First Author  Colasanto MP Year  2016
Journal  Dis Model Mech Volume  9
Issue  11 Pages  1257-1269
PubMed ID  27491074 Mgi Jnum  J:309485
Mgi Id  MGI:6754470 Doi  10.1242/dmm.025874
Citation  Colasanto MP, et al. (2016) Development of a subset of forelimb muscles and their attachment sites requires the ulnar-mammary syndrome gene Tbx3. Dis Model Mech 9(11):1257-1269
abstractText  In the vertebrate limb over 40 muscles are arranged in a precise pattern of attachment via muscle connective tissue and tendon to bone and provide an extensive range of motion. How the development of somite-derived muscle is coordinated with the development of lateral plate-derived muscle connective tissue, tendon and bone to assemble a functional limb musculoskeletal system is a long-standing question.
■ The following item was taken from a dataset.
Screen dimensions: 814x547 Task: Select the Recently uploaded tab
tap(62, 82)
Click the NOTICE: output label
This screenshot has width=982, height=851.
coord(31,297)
Mutations in the T-box transcription factor, TBX3, have previously been identified as the genetic cause of ulnar-mammary syndrome (UMS), characterized by distinctive defects in posterior forelimb bones. Using conditional mutagenesis in mice, we now show that TBX3 has a broader role in limb musculoskeletal development. TBX3 is not only required for development of posterior forelimb bones (ulna and digits 4 and 5), but also for a subset of posterior muscles (lateral triceps and brachialis) and their bone eminence attachment sites. TBX3 specification of origin and insertion sites appears to be tightly linked with whether these particular muscles develop and may represent a newly discovered mechanism for specification of anatomical muscles. Re-examination of an individual with UMS reveals similar previously unrecognized muscle and bone eminence defects and indicates a conserved role for TBX3 in regulating musculoskeletal development.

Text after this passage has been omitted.